Poiché inoltre l’uomo fu fatto partecipe di sorte divina, unico tra gli esseri viventi credette per prima cosa negli dèi e iniziò a innalzare statue e altari in loro onore. Ben presto poi articolò abilmente la voce e le parole, e si procurò abitazioni, vesti, calzature, giacigli e sostentamento dalla terra. Pur così provvisti, tuttavia, agli inizi gli uomini abitavano divisi – non esistevano città – perciò, essendo molto più deboli degli animali feroci, morivano a causa di questi ultimi: le tecniche produttive che possedevano, infatti, li soccorrevano adeguatamente nel procurarsi il cibo, ma non nel combattere le fiere, perché essi non possedevano l’arte politica della quale fa parte il combattere. Allora cercarono di unirsi e di trovare salvezza fondando città. Ma anche quando si radunavano, continuavano a commettere ingiustizie l’uno contro l’altro, sempre perché non conoscevano l’arte politica, e così, disperdendosi nuovamente, perivano. A quel punto Zeus, temendo che la nostra stirpe scomparisse del tutto, mandò Ermes a portare agli uomini il senso del rispetto e del giusto, perché fossero posti a fondamento delle città e favorissero i vincoli di amicizia.

Ermes chiese a Zeus in quale modo dovesse dare agli uomini il senso del giusto e del rispetto: “Li distribuisco anch’essi come sono state distribuite le tecniche?
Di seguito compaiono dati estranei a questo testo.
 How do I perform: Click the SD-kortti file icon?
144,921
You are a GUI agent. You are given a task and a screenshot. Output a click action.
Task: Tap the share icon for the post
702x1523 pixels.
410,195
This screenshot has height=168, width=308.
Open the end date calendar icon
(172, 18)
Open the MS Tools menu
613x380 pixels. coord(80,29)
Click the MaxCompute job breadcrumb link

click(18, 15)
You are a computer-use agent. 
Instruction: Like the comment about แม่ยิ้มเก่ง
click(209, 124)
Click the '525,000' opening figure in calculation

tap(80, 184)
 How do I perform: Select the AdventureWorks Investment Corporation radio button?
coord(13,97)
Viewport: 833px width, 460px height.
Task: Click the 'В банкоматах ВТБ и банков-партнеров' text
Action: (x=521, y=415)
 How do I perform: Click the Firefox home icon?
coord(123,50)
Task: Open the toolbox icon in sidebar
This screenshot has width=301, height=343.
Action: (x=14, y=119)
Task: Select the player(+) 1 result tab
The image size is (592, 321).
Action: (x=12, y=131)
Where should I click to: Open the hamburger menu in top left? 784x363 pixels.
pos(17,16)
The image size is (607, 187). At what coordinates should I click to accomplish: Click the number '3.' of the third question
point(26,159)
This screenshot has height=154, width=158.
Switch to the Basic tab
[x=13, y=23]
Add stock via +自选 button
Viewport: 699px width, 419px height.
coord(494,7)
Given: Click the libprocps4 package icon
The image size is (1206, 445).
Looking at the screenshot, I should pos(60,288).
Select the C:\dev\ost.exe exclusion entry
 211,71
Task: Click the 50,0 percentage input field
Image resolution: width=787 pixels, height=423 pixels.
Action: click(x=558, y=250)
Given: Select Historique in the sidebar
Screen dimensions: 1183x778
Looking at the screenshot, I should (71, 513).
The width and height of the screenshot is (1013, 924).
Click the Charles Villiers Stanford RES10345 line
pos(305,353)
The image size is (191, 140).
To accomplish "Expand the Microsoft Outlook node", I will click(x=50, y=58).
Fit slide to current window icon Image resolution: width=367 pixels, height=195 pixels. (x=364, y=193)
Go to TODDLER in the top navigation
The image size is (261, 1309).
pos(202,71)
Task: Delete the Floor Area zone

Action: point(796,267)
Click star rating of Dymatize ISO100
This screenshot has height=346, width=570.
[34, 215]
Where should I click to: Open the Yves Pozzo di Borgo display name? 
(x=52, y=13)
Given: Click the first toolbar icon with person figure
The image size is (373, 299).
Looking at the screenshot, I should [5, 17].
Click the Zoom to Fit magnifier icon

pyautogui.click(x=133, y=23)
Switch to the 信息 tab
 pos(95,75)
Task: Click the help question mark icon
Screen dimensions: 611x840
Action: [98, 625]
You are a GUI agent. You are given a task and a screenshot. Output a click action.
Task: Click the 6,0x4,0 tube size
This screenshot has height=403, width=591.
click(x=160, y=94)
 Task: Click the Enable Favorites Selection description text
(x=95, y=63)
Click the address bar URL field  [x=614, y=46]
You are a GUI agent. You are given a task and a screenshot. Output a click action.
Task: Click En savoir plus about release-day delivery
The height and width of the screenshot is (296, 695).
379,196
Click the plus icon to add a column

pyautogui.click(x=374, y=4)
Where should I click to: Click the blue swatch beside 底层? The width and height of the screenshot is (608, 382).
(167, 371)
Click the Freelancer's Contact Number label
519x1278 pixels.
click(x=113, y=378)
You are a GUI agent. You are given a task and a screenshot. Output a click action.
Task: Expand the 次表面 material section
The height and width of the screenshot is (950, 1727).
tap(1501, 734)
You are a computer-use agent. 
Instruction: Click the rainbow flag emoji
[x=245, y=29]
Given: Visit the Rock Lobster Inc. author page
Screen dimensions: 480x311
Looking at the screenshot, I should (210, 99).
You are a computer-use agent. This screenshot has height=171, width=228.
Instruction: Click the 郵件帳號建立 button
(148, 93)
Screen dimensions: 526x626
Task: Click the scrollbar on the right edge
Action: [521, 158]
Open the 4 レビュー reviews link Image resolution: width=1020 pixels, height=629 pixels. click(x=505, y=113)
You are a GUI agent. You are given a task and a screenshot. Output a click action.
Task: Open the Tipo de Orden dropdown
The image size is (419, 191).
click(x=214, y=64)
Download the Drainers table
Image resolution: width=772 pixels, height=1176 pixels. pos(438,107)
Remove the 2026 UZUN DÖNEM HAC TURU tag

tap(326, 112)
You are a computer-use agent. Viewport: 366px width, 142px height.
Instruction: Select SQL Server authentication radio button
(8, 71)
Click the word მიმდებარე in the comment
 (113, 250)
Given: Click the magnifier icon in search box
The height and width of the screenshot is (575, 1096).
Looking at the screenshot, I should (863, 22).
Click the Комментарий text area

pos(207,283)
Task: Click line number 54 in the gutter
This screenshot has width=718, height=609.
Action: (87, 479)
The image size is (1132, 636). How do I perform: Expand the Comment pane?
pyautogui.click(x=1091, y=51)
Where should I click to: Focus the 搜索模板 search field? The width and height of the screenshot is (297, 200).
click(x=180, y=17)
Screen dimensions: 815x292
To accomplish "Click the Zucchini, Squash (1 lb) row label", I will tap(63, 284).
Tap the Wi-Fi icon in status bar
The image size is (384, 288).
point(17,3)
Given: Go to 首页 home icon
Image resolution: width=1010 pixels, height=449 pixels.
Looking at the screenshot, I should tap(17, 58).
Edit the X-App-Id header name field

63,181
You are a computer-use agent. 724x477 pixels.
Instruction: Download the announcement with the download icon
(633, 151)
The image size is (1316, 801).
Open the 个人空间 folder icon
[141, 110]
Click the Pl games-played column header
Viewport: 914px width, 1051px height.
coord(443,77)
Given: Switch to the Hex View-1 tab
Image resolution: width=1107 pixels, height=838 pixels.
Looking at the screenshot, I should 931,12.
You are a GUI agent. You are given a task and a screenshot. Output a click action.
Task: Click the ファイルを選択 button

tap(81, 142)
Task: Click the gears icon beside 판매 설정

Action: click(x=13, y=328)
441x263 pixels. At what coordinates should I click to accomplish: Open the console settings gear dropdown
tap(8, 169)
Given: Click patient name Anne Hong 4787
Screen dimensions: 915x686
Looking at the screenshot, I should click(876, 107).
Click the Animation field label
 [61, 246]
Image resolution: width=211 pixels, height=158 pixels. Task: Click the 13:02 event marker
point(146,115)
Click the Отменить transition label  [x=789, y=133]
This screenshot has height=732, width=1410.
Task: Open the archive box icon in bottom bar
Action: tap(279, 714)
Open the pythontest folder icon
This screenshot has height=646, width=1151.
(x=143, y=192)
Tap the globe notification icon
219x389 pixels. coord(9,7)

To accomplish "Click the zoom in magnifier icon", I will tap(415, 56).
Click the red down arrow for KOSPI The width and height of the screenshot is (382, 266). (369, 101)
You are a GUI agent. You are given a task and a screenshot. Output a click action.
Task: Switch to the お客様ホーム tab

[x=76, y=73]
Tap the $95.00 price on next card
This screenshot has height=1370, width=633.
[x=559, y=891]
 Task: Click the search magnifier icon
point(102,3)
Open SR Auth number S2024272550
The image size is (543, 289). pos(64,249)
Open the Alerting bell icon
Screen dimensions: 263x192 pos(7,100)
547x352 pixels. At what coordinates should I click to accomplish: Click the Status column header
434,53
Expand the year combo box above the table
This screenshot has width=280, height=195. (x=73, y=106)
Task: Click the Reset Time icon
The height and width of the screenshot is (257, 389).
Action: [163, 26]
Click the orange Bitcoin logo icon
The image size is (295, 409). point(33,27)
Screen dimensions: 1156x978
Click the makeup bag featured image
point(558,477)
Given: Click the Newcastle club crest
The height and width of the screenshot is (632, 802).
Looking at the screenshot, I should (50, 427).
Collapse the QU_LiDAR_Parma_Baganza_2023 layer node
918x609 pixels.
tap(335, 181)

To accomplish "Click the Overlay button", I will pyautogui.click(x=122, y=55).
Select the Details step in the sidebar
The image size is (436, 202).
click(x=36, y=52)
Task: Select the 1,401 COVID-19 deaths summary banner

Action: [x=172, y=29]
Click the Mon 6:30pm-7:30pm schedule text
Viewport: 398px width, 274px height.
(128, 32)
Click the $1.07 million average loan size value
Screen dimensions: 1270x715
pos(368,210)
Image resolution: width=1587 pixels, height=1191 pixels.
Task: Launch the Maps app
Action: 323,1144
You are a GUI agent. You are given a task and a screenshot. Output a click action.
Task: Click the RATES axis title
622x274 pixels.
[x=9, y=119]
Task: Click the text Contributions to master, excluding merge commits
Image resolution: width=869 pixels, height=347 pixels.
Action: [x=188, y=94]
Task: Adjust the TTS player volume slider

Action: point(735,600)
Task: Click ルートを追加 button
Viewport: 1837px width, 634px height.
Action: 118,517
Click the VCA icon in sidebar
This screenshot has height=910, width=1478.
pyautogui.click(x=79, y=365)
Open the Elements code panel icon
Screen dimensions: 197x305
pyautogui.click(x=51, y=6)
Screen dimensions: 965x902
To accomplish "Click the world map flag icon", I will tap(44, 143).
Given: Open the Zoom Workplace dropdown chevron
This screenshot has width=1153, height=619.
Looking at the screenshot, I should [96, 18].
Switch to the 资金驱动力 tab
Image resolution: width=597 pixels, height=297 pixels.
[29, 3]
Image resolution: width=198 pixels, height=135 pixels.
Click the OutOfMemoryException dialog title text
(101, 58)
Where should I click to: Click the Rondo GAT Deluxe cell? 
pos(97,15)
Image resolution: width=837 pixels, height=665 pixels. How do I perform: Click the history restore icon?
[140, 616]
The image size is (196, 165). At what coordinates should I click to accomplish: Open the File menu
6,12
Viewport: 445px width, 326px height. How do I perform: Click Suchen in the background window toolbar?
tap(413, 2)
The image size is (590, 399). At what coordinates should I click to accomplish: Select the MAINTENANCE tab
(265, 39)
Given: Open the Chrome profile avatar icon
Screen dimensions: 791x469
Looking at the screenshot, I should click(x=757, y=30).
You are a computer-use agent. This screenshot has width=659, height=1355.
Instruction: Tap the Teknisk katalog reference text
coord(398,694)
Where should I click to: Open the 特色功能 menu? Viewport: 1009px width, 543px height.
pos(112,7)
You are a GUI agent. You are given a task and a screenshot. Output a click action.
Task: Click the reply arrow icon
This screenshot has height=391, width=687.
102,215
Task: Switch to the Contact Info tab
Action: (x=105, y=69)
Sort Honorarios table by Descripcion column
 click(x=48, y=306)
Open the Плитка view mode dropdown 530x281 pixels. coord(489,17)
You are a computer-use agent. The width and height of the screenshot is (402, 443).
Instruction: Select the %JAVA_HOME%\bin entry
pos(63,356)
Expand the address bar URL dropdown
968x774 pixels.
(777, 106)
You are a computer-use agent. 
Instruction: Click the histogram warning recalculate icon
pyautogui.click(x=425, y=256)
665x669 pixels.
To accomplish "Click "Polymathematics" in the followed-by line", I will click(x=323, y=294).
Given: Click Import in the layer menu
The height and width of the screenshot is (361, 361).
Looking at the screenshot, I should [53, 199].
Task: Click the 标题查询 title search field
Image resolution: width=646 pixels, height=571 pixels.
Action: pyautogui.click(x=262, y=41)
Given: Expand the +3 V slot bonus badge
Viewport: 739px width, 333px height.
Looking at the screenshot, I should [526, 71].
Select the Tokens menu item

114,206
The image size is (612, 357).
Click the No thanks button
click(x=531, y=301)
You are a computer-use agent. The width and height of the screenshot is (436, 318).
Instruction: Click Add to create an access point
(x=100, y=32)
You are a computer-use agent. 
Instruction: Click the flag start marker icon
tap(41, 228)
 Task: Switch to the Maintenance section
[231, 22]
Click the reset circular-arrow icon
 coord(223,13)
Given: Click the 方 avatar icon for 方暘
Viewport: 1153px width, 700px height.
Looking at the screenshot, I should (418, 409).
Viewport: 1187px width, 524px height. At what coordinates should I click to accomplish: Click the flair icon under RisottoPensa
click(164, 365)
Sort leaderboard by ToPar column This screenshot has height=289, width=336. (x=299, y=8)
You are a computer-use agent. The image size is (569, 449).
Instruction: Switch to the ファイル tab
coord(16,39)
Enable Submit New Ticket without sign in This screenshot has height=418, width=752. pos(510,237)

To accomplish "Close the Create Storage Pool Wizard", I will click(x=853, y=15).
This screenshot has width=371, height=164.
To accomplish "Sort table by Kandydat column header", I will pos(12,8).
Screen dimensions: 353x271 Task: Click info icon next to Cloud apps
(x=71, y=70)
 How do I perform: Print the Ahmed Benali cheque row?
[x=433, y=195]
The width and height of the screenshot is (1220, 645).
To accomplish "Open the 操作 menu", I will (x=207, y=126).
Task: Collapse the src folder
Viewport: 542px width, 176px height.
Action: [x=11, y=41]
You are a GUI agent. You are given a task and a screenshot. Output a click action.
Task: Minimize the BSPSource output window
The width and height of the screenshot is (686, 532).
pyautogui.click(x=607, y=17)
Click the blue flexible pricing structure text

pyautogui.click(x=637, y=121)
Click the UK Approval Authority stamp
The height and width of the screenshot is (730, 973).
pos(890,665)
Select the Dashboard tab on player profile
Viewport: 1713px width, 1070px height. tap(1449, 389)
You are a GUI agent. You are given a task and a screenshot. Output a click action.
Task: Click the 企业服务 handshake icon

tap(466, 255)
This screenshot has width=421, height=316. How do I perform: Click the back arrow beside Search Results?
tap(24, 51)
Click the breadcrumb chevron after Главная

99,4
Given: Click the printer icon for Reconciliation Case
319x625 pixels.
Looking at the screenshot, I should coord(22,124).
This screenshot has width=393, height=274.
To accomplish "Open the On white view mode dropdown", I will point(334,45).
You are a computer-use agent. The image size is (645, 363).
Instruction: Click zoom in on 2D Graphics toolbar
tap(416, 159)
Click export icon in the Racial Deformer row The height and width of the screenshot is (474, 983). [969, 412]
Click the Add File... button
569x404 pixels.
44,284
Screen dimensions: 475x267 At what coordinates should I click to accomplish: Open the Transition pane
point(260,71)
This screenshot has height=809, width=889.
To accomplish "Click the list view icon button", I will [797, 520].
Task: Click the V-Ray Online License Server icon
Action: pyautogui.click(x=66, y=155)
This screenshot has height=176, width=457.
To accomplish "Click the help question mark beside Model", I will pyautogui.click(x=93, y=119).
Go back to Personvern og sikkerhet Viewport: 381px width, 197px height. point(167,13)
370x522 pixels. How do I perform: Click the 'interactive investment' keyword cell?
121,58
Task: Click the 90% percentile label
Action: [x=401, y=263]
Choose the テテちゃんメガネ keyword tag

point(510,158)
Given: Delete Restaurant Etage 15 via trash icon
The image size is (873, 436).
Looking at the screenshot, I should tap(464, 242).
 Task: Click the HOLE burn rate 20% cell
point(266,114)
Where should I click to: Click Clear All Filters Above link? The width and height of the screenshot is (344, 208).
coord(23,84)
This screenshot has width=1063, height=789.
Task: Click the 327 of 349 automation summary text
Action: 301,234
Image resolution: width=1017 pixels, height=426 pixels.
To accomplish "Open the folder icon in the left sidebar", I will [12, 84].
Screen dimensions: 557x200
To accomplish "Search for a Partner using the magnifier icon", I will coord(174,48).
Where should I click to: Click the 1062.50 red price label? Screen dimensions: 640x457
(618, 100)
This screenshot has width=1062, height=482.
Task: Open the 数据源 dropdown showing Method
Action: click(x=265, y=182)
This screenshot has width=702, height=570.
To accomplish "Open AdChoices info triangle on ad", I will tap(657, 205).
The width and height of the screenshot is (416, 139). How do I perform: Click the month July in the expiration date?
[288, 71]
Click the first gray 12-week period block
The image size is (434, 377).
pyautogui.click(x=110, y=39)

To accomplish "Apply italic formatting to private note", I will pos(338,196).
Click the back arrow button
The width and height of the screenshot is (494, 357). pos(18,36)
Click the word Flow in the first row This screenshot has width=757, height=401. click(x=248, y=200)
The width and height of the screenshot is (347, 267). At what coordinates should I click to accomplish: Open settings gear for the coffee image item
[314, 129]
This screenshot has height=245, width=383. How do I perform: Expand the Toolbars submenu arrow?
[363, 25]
Cioè in modo che uno solo che possieda l’arte medica basti ai molti che non la possiedono, e così anche gli altri che prestano la loro opera al prossimo?

Distribuisco tra gli uomini in questo stesso modo anche il senso del giusto e del rispetto o li concedo a tutti?” “A tutti”, rispose Zeus, “in modo che tutti ne partecipino, perché non potrebbero sorgere città se il senso del rispetto e quello del giusto, come le altre arti, fossero posseduti da pochi; e quale legge voluta da me poni che sia ucciso, in quanto rovina della città, chi non sappia avere rispetto e giustizia.”

Quindi, Socrate, anche per queste ragioni, quando si tratta di cognizioni di architettura o di qualche altra arte produttiva, come gli altri pure gli Ateniesi ritengono che pochi abbiano il diritto di partecipare a una deliberazione, e, se qualcuno all’infuori di questi pochi suggerisce un parere, non lo tollerano, come tu dici; giustamente, aggiungo io. Ma quando si consultano su questioni di virtù politica e si deve quindi procedere del tutto secondo giustizia e saggezza, giustamente essi ascoltano chiunque di buon grado, convinti che tutti partecipino di queste virtù, perché altrimenti non vi sarebbero città. Questa, Socrate, ne è la ragione.